Task statement »
Within the data below, count the lines that include "pixels" and give only the count.
┌─ Working data
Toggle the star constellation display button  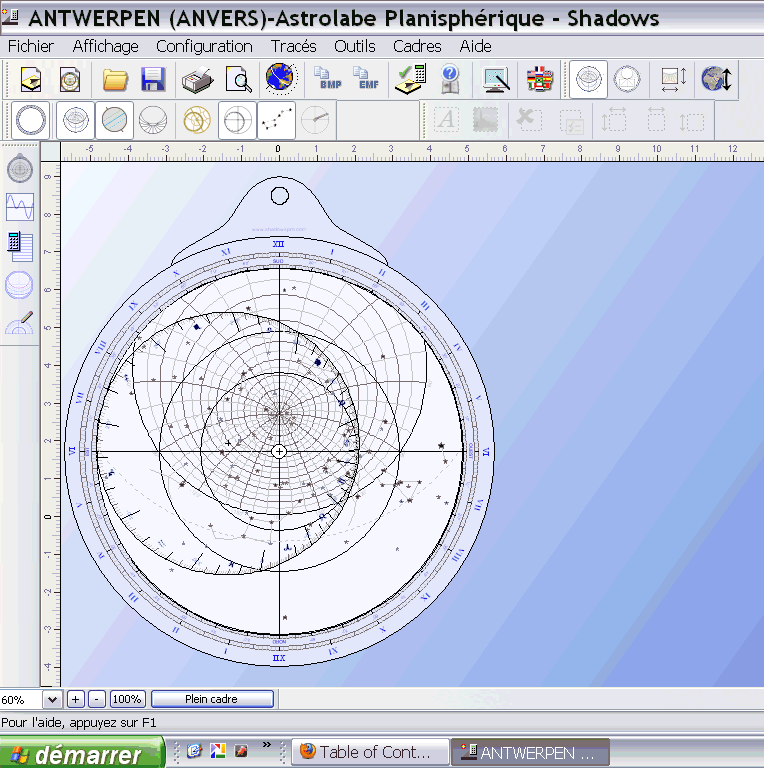pyautogui.click(x=276, y=120)
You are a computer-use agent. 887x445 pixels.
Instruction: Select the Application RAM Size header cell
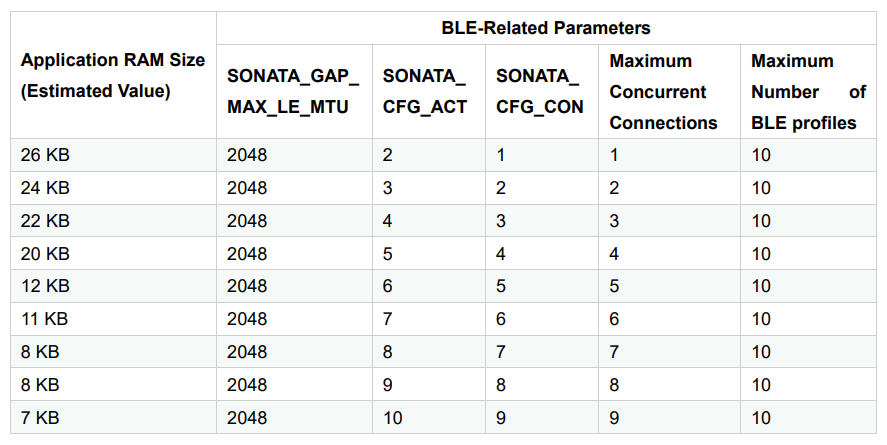coord(113,75)
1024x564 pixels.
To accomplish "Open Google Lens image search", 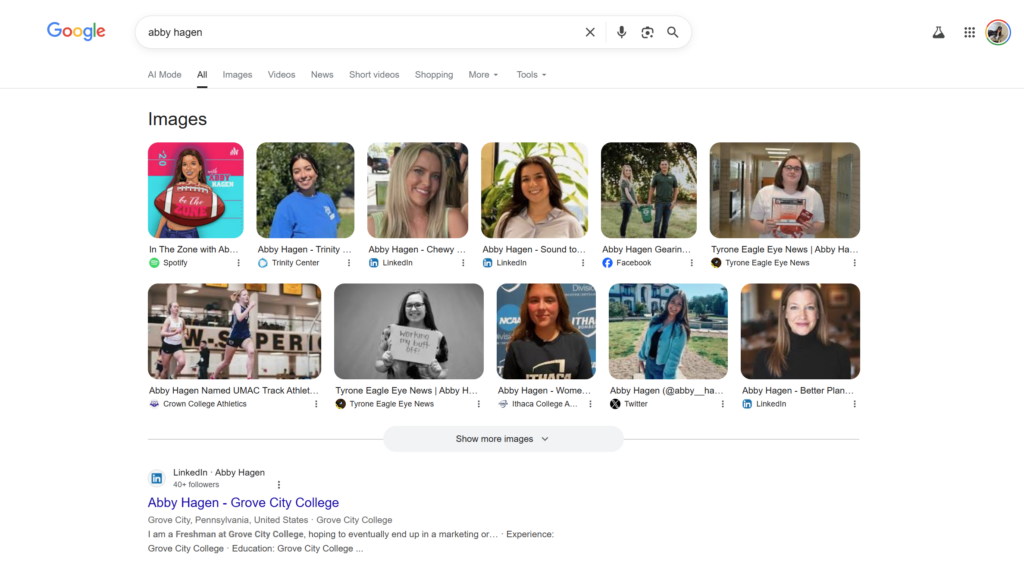I will (x=647, y=32).
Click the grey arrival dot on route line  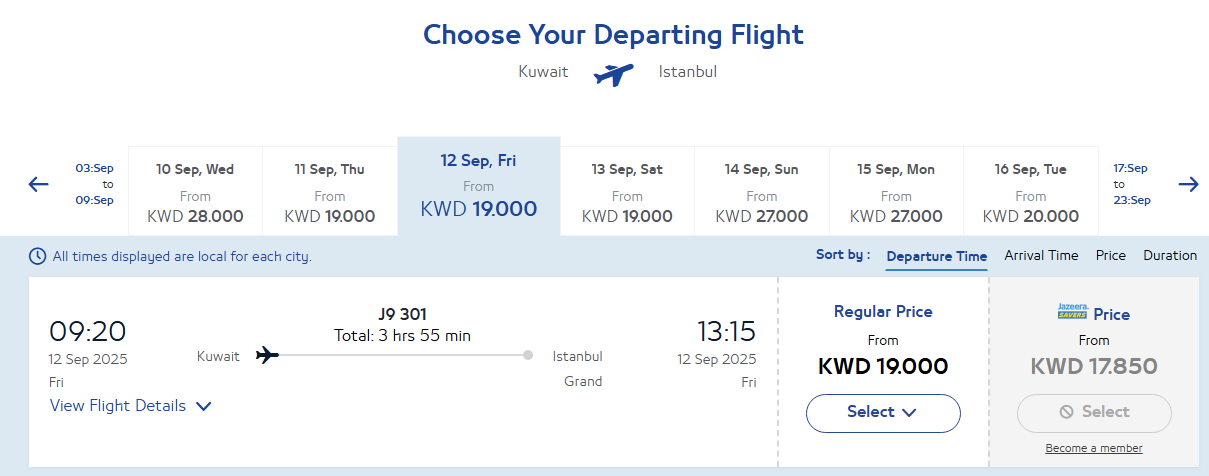pyautogui.click(x=528, y=355)
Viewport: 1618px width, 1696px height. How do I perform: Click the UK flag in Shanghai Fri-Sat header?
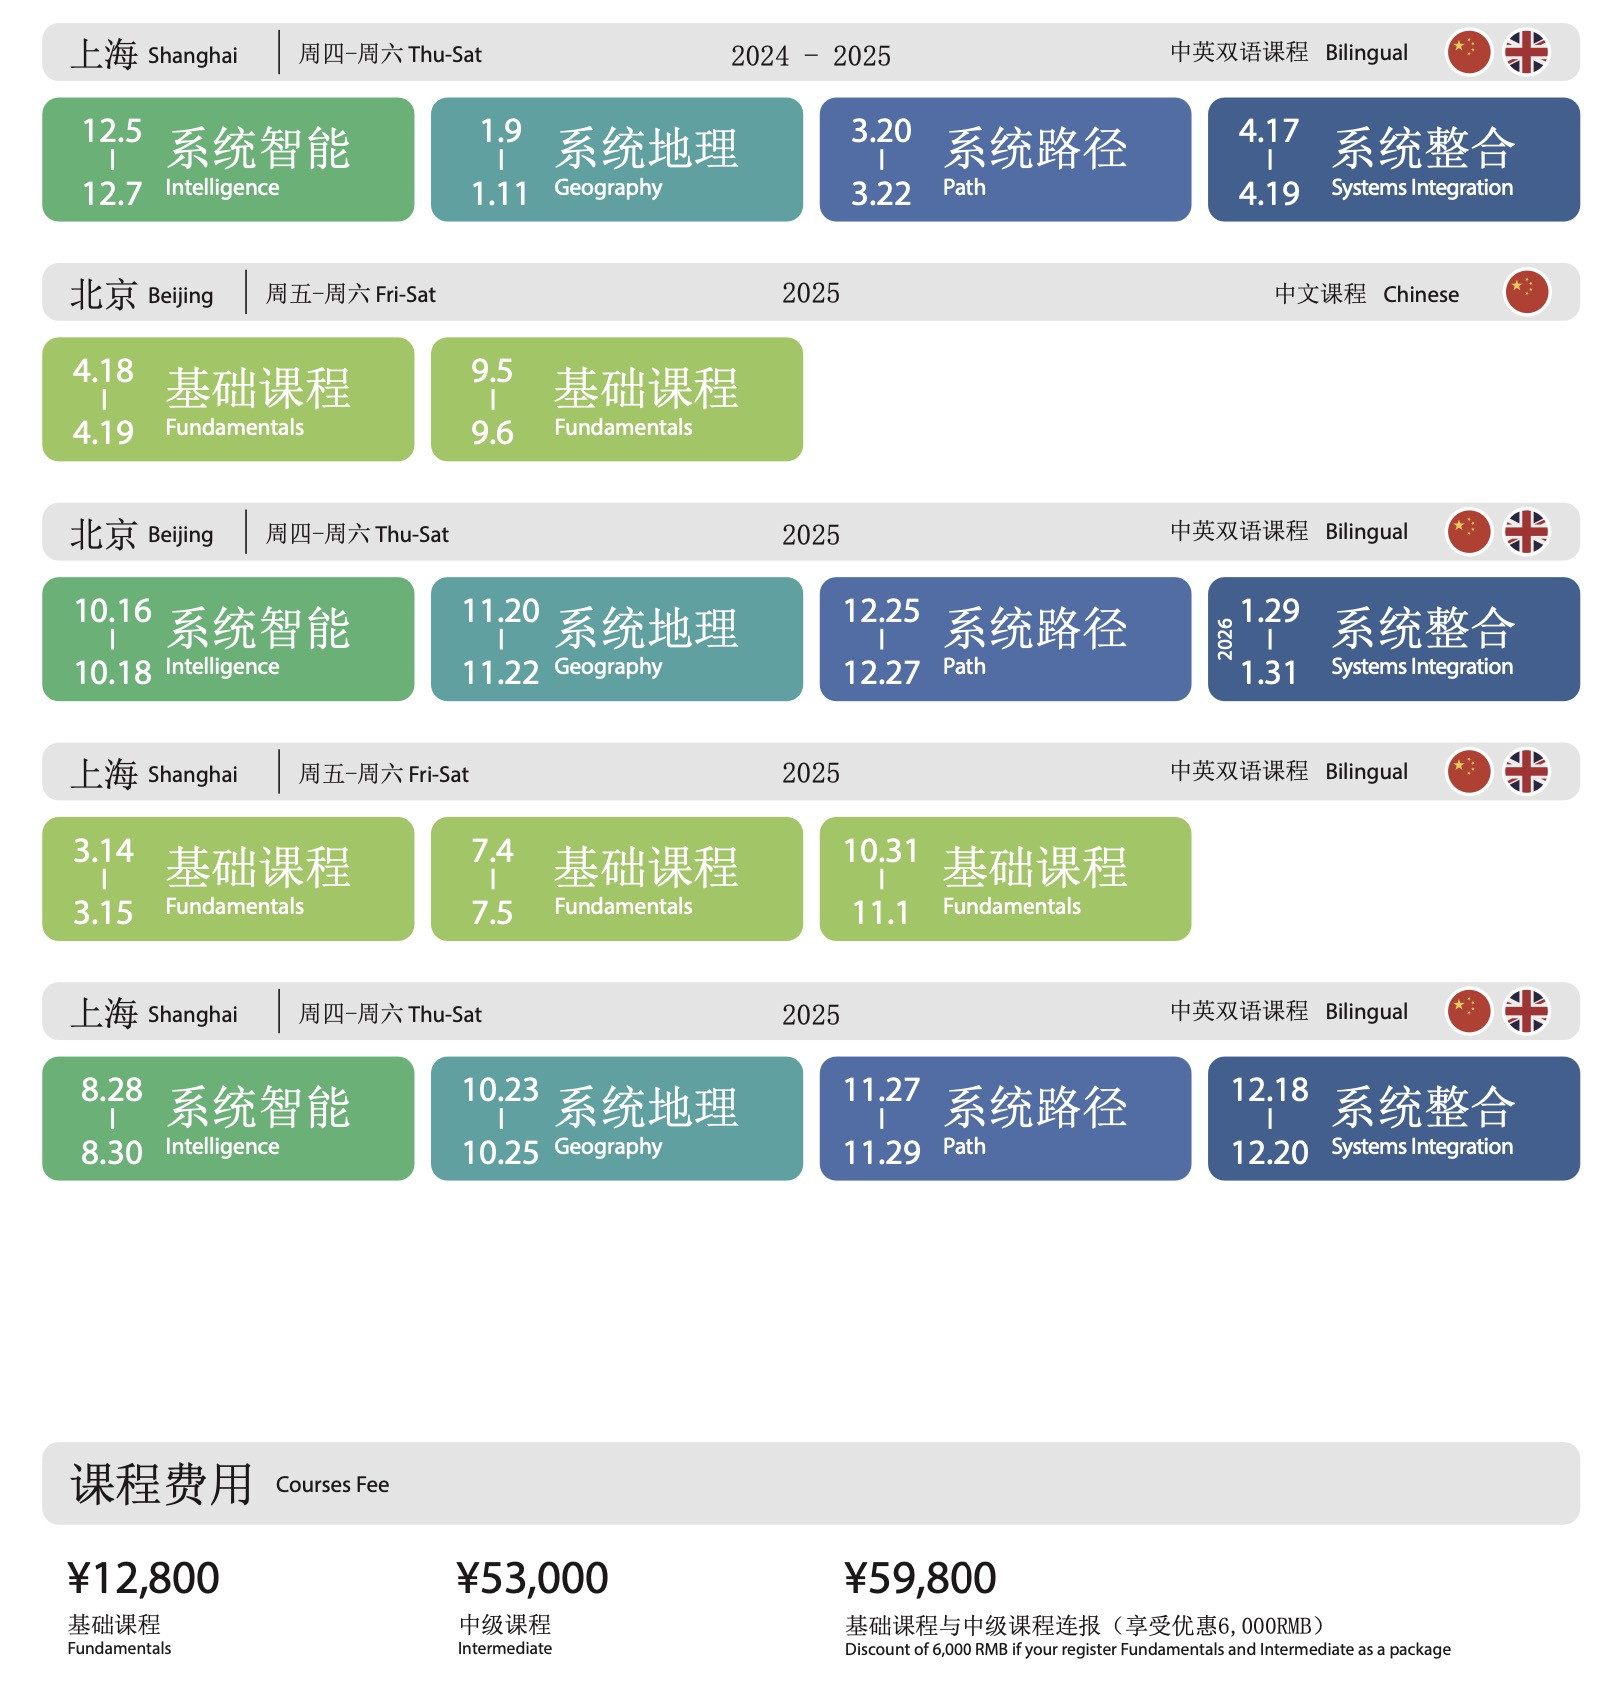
└─
Output of the task »
2